Electrical power, often inaccurate as electricity or electricity called, plays a very important role in modern energy technology. Although it can only be stored directly in relatively small quantities (especially in capacitors), it can, however, be converted into various other forms of energy with often high levels of efficiency and, conversely (with often lower levels of efficiency), can be obtained from other forms of energy. It represents pure exergy (energy capable of working). Another advantage of electrical energy is that it can be transmitted very easily with cables, even over long distances - with high-voltage direct current transmission even over thousands of kilometers with moderate energy losses.

Generation of electrical energy

Electrical energy is a high-quality, versatile form of energy, but its generation in thermal power plants is lossy.

Electrical energy is obtained in large quantities in various types of power plants; one speaks briefly but imprecisely of Power generation. In most cases, mechanical energy is converted into electrical energy with the help of a generator, which is possible with a very high degree of efficiency (often well over 90%). The mechanical energy is either taken directly from nature (mostly as water power or wind energy) or obtained from thermal energy in heat engines. In the latter case, the conversion takes place with moderate efficiencies (often between 30% and 50%), which are limited by the second law of thermodynamics, but in practice can still be well below this limit. Higher overall efficiency levels can be achieved with combined heat and power, i. H. with simultaneous use of waste heat.

Methods that are still less widespread today are photovoltaics (direct generation of electrical energy from sunlight) and the use of fuel cells for the direct conversion of chemical into electrical energy. There are also thermoelectric generators that can convert heat directly into electrical energy, whereby a temperature gradient is required just as with heat engines and the conversion efficiency is limited.

Transmission of electrical energy

Electrical energy can be transmitted in the form of electrical power using overhead lines and cables. Here is the electrical power (Amount of energy per unit of time) the product of the current strength and the electrical voltage.

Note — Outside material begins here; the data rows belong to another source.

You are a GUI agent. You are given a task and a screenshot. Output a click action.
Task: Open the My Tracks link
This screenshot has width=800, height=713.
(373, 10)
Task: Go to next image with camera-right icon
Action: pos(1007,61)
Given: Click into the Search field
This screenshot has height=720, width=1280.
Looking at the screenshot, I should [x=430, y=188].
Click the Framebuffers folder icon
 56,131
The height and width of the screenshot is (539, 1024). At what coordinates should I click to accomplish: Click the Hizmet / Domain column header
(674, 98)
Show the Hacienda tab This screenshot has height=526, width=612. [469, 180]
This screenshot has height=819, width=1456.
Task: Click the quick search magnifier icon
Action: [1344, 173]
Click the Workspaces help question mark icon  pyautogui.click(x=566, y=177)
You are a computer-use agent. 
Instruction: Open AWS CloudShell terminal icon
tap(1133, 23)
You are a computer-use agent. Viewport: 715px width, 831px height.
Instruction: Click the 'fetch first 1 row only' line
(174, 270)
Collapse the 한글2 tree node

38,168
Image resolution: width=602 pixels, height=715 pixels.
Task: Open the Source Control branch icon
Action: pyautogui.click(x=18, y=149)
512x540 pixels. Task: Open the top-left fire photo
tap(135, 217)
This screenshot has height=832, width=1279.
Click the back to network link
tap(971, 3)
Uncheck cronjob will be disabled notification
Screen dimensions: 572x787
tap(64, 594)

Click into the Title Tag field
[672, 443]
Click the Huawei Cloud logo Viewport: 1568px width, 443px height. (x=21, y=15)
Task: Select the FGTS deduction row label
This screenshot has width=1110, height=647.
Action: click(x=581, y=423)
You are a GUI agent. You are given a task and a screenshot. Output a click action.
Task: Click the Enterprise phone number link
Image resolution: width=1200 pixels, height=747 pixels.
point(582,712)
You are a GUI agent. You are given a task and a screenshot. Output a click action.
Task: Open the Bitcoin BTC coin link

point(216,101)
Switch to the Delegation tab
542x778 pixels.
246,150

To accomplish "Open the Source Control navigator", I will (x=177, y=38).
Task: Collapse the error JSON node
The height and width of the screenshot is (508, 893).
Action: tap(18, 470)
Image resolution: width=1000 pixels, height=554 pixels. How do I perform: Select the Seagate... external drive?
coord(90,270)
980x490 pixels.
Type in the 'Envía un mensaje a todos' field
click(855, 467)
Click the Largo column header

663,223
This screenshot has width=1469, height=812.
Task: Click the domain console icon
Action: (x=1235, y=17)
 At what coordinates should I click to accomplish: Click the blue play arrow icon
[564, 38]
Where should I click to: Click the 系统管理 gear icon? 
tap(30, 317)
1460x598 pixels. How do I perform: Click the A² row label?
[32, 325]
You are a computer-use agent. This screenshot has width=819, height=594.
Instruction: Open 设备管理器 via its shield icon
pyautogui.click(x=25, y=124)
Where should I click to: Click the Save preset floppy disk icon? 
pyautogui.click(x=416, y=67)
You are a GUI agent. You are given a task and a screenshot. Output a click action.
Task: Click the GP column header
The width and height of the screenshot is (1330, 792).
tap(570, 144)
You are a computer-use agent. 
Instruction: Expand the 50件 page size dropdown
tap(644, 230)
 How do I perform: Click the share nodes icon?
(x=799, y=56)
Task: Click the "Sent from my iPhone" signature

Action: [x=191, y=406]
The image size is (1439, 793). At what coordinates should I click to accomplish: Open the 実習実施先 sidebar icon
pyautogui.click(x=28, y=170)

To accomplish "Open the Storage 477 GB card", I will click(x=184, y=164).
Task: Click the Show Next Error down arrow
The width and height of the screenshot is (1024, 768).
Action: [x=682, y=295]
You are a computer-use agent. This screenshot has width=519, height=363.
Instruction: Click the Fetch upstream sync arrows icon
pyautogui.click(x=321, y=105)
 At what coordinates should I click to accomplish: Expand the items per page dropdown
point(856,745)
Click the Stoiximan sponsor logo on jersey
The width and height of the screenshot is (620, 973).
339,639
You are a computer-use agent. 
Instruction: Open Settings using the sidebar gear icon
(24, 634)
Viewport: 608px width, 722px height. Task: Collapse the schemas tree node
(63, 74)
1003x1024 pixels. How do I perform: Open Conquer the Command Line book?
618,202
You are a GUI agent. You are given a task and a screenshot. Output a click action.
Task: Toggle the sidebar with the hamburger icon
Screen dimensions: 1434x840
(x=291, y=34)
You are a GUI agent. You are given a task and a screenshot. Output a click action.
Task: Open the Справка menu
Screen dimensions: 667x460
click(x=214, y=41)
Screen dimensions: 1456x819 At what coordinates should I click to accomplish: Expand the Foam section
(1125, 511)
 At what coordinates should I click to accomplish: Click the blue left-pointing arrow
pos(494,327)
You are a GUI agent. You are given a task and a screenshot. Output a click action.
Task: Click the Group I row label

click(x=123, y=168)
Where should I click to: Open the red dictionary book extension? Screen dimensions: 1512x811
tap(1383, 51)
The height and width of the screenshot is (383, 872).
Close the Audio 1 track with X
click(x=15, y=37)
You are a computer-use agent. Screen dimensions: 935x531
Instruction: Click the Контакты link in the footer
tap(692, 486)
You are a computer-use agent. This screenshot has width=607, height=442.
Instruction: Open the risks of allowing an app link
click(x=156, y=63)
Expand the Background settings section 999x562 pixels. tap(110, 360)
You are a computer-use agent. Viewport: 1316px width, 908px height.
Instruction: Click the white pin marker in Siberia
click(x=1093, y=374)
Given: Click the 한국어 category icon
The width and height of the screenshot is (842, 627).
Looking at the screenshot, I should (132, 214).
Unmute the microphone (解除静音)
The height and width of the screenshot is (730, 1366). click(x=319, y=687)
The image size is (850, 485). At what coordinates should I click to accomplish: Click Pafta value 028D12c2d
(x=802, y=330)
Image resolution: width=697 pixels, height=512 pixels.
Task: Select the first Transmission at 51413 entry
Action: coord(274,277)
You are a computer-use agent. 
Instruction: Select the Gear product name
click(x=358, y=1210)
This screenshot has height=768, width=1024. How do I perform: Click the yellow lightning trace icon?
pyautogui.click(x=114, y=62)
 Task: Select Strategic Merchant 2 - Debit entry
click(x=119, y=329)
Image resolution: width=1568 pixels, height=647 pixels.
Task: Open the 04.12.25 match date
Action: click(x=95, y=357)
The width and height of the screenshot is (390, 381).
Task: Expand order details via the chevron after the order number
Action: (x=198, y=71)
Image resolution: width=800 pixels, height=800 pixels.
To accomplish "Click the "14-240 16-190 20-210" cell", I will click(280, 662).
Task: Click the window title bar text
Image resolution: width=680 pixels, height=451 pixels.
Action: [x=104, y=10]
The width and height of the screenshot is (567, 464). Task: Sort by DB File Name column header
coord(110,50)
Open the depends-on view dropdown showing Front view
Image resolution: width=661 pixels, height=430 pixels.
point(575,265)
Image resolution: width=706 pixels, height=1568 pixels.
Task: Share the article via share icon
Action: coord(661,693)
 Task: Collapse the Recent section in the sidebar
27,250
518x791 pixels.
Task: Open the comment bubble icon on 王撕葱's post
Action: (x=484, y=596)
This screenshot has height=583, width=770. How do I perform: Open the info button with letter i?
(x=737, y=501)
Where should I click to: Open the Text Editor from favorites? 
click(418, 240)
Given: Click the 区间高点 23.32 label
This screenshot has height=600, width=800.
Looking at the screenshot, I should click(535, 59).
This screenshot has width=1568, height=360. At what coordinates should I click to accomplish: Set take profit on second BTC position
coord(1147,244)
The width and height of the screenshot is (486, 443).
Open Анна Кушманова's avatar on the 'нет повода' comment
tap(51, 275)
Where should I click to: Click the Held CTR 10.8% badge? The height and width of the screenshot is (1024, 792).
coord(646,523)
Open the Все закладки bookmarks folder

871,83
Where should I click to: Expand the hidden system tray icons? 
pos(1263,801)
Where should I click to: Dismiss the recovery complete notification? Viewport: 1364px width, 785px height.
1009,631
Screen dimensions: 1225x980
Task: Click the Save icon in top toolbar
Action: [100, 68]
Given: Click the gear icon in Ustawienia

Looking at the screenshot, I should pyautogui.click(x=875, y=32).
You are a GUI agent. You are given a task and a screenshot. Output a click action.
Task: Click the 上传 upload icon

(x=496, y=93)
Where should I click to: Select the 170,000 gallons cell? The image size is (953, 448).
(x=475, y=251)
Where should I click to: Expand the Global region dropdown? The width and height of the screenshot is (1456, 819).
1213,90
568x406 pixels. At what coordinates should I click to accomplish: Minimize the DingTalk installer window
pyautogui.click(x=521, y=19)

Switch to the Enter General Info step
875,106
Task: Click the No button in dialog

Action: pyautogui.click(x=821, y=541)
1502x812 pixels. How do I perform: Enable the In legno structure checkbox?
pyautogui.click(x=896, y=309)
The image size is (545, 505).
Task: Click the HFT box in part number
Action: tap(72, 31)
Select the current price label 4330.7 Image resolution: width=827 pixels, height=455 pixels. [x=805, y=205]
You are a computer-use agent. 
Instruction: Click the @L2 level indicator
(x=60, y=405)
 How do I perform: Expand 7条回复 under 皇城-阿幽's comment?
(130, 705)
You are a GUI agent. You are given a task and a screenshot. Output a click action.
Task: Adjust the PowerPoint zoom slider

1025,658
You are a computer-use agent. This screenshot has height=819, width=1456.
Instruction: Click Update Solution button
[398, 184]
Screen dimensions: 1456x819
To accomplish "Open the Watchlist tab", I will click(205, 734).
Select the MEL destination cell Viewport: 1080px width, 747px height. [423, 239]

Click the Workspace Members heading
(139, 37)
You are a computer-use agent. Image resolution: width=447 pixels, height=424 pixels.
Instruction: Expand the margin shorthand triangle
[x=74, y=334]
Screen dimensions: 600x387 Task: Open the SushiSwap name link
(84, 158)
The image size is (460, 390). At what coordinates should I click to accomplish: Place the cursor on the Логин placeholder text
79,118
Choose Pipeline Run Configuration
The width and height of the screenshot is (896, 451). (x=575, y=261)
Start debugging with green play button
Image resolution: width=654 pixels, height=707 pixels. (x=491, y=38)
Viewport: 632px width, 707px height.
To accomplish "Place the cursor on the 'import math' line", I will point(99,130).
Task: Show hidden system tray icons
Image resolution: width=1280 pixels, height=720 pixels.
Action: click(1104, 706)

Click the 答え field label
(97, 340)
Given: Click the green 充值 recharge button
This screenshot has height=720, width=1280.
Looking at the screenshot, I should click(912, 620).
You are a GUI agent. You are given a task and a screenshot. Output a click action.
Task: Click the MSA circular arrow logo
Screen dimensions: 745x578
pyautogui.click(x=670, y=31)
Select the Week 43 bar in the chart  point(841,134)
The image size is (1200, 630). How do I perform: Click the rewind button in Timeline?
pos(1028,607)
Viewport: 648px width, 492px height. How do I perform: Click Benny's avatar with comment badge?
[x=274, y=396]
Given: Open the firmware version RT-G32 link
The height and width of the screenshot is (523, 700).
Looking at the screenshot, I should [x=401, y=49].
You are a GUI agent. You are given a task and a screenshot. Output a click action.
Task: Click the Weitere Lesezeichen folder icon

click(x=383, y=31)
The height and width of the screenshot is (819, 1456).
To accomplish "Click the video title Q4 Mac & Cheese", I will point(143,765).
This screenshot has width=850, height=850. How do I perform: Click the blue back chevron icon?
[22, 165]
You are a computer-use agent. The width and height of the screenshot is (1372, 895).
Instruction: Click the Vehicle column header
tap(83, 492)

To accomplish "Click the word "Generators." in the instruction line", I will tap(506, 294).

For example, a current of 3 A (ampere) at a voltage of 12 V (volts) leads to an output of 3 A * 12 V = 36 W (watts), and within 2 hours an amount of energy of 72 Wh (watt hours) is transferred . Amounts of electrical energy are often measured in kilowatt hours (= 1000 watt hours), with larger amounts also in megawatt, gigawatt and terawatt hours.

The transmission of high powers requires high voltages in order to keep the energy losses low.

Since electrical lines have the higher the power losses, the higher the current intensity, high outputs with moderate currents, but very high voltages with Power lines transfer. The voltages used are usually hundreds of kilovolts (kV), sometimes even over one megavolt (MV).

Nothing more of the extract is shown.